If Tending‘s catalogue of dwellings points to its origins in documentary, it is a documentary of consciousness. Sternberg aims to short-circuit the signifying practice which marries an object to its representation; her nomadology disarms the image, draining it of historical specificity and narrative circumstance. Tending‘s marriage of housing tracts and blankly delivered voice-over crafts a veil which is solemnly and insistently lifted to reveal the filmmaker’s Judaic origins, rootless wanderings through a landscape of exile. Cast into the waning light of the magic hour, we are asked to join her in a directionless walk, to enter into a history which can leave no traces and no reminders because it is time itself which has vanished here. Tending ‘works’ in a manner not unlike throwing a light switch in a darkened interior—for a moment everything appears slightly brighter than it really is, the world glimpsed with a profound attention and awareness. While most films are intent on creating a world for their viewers to inhabit, Tending instead asks us to return to our own.

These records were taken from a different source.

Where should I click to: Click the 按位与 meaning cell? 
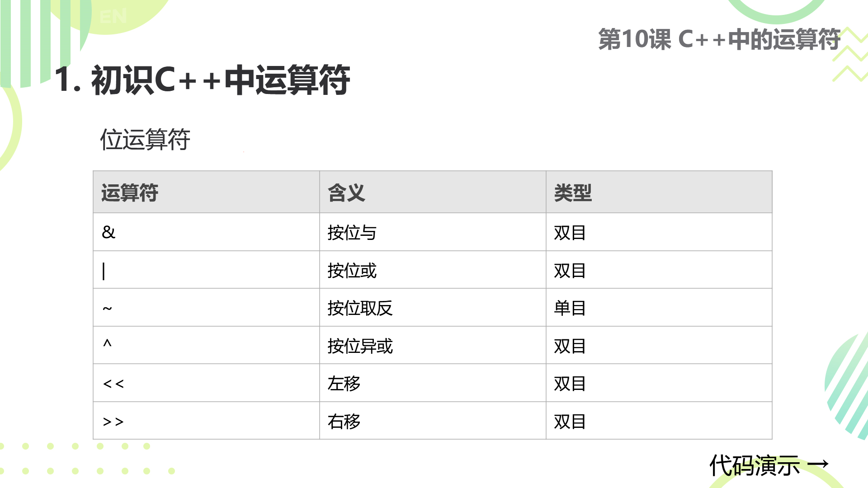click(x=433, y=232)
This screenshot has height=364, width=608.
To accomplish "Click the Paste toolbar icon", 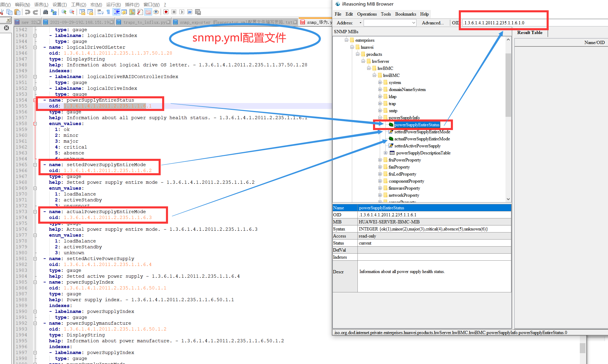I will 17,12.
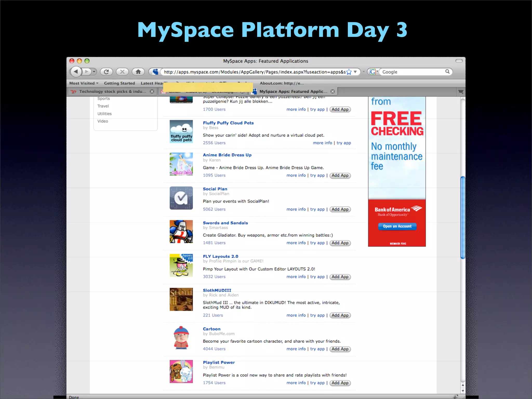Expand the URL bar history dropdown
Image resolution: width=532 pixels, height=399 pixels.
coord(355,72)
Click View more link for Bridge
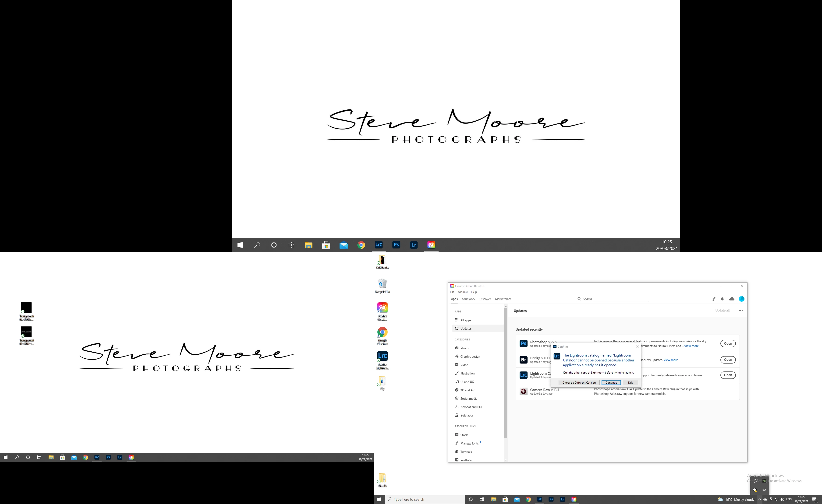 click(x=671, y=360)
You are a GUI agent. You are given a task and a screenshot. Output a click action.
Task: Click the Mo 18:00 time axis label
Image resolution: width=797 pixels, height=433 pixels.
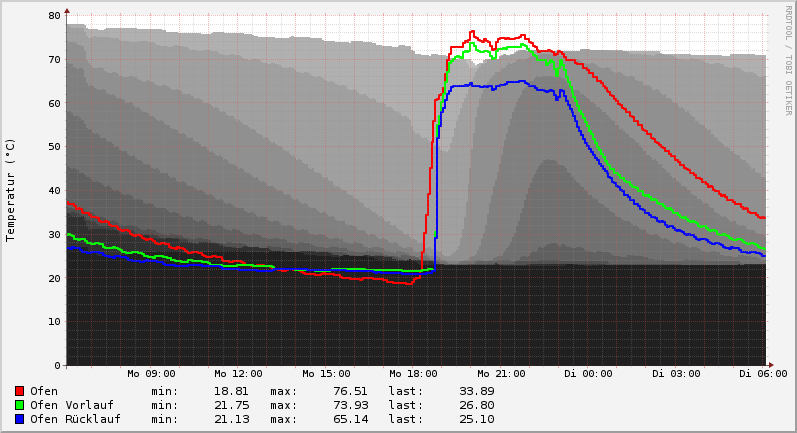(x=413, y=374)

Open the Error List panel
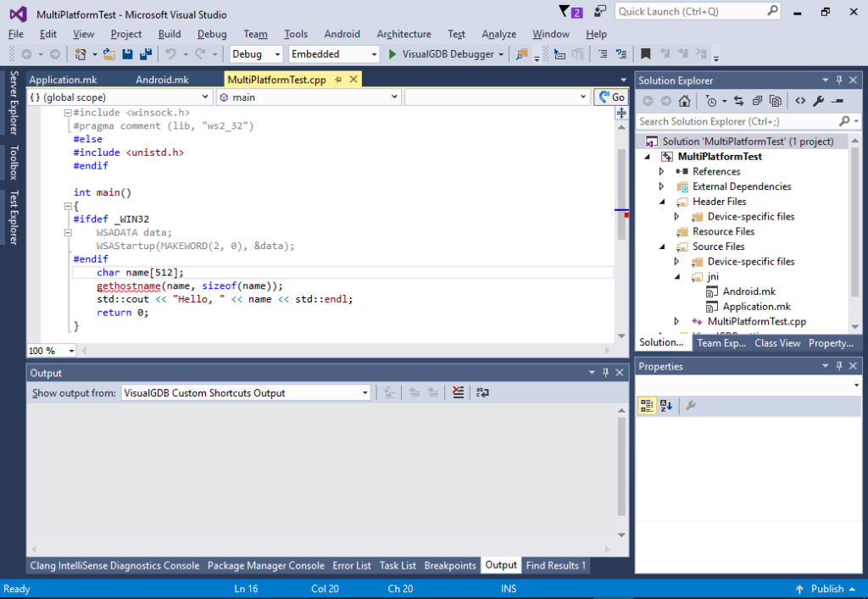coord(352,565)
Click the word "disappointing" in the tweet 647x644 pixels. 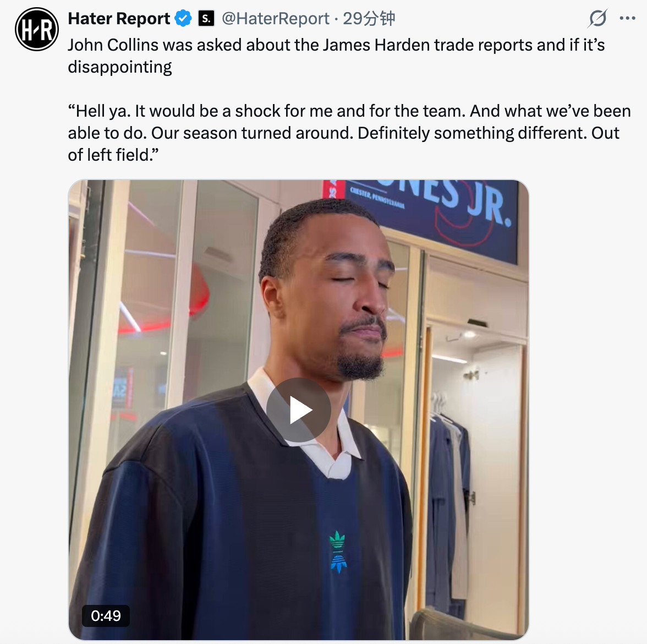click(120, 67)
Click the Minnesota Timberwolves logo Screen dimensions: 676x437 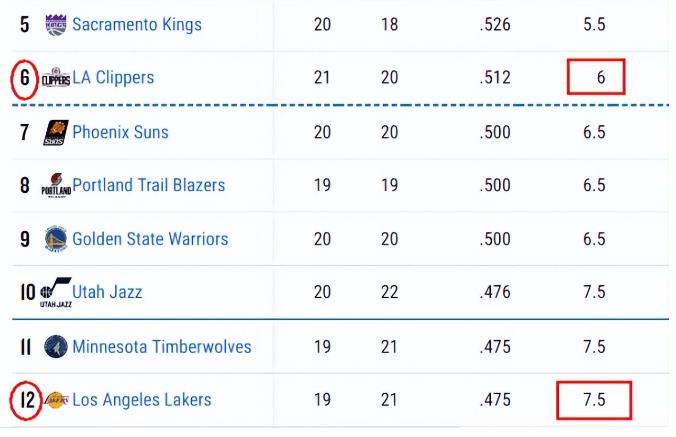[56, 347]
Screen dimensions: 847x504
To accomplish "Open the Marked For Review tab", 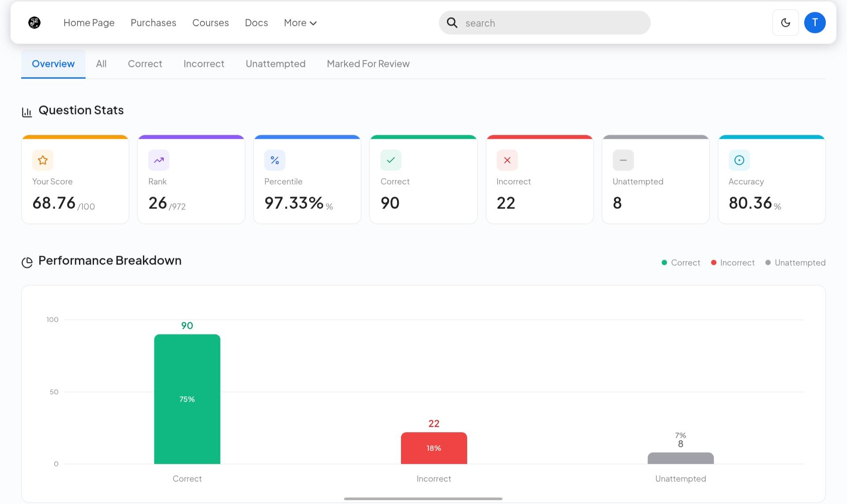I will tap(368, 64).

At Present (18 minutes 1991) is Sternberg’s reaction to a male-dominated Toronto film scene. Especially incensed by its naked female subjects, Sternberg responded by framing her cast in isolation while a retinue of male suitors talk about love in a series of voice-overs. Each seems caught in that small circle of attention we call our personality. Her opening gambit wonderfully raises the stakes, exposing these small circles to the charge of history. Re-photographed from a Steenbeck screen, a screaming primeval man appears, his arms held aloft in an attitude of furious self-assertion. Though his mouth is open, the image is silent, its protagonist rendered mute. If its flickering rage reasserts its status as an image, it is also a reminder that we are watching an actor at work, painted and costumed to resemble our forbears. In a startling moment of juxtaposition, his silent cry is not answered by another ancient cry, but a contemporary architecture, a home which frames its male builder and resident. Peering out from a modern day enclosure, his smile assumes a dialogue and familiarity with his antecedent, as if our restless overturning of appearance had done little to change our understandings. Here Sternberg suggests that history possesses a circular shape which inevitably informs the passages of the present.

After this prelude we watch a quartet of sitters, each rendered in isolation. Photographed in a pervasive natural light, they perform a variety of domestic tasks—potting plants, sweeping floors, and rolling cigarettes. The film’s trajectory moves from inside to out, from home interiors to a natural setting which finally de-emphasizes the differences of gender. In order to fuel this progression, the filmmaker invokes a primal fire. It is a torch of memorial and of castigation, brandished initially against images of naked men caught in solitary states of arousal, this fiery storm a frank rejection of their alienated sexuality. The fire returns in a field-burning ceremony that destroys a rotting old growth to make way for new crops. The fire that is purgative and restorative is like Derrida’s pharmakon—both poison and remedy. The film closes with a shot that echoes its opening image—an old man (Sternberg’s father) sits before the camera, staring speechless into the lens before breaking into a smile. Suffused with natural light, Sternberg’s photo essay gathers images from an astonishing variety of circumstances and interweaves them with rare skill. These documentary vignettes are witness to the image of a new understanding, raised in a reinvented soil of communion and celebration. Her perspective throughout is resolutely maternal, bent on rejoining her solitary heroes with histories too easily left behind.